Please pull out every line of the data below that contains the word "list", and copy each one unchanged.

Begin Dataset records

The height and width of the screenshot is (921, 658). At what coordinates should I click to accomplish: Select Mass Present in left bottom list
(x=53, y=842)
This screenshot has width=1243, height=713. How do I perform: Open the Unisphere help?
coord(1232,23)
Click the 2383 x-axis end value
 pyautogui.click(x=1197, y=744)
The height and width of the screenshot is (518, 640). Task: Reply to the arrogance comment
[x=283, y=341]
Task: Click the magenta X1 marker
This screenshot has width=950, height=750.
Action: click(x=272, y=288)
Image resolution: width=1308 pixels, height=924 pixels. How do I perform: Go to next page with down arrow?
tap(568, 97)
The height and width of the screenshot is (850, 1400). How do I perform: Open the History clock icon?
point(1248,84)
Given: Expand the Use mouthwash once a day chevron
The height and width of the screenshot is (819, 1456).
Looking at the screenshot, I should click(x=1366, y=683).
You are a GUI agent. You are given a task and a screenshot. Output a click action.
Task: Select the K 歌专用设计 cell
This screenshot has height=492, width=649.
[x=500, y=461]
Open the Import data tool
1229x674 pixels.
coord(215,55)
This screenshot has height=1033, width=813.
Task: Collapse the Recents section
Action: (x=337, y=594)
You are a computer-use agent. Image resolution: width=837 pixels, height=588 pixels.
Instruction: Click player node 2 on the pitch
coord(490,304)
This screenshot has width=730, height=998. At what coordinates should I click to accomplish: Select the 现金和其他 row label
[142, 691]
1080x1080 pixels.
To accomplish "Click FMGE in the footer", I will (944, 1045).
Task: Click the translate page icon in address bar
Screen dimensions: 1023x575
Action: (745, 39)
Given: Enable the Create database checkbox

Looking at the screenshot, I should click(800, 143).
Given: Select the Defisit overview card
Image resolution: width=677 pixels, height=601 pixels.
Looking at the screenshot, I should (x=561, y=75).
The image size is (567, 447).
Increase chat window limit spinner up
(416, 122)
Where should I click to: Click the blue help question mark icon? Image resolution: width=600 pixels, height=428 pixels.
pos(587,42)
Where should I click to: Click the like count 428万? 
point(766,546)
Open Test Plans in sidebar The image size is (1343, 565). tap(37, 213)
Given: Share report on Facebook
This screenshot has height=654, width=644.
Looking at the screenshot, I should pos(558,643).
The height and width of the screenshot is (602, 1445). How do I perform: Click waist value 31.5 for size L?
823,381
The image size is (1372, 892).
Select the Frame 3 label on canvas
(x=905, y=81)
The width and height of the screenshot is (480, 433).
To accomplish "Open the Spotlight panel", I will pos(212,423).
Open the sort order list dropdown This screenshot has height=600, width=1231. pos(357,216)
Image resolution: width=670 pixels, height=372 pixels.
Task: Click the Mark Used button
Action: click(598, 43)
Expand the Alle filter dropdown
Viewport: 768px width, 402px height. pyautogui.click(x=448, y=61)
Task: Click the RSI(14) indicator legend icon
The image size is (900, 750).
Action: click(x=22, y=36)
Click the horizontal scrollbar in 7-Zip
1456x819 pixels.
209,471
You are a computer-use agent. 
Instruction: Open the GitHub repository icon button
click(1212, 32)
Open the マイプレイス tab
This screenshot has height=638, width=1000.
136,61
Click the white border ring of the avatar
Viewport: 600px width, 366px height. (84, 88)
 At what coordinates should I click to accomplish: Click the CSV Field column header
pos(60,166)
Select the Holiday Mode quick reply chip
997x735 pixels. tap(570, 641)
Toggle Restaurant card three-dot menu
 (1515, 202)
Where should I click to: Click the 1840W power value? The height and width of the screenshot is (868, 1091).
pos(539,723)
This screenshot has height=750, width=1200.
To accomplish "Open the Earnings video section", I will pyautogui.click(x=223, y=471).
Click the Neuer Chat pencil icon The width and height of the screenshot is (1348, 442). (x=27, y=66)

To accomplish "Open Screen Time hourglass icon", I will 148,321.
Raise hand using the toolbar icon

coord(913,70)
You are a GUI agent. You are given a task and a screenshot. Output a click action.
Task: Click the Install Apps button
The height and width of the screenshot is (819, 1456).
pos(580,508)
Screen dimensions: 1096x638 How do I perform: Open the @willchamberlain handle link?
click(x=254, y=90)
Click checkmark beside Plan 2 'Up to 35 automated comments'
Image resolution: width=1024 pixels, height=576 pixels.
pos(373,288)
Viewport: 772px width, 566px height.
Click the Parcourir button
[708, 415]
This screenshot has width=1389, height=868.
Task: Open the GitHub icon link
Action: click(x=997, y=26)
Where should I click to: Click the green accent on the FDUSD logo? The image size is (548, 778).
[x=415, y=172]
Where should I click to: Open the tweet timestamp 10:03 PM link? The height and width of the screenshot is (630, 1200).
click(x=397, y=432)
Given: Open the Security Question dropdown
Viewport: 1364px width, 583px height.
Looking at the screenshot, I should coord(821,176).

End Dataset records

*Written answer:*
The height and width of the screenshot is (921, 658). At what coordinates should I click to accomplish: Select Mass Present in left bottom list
Open the sort order list dropdown This screenshot has height=600, width=1231. pos(357,216)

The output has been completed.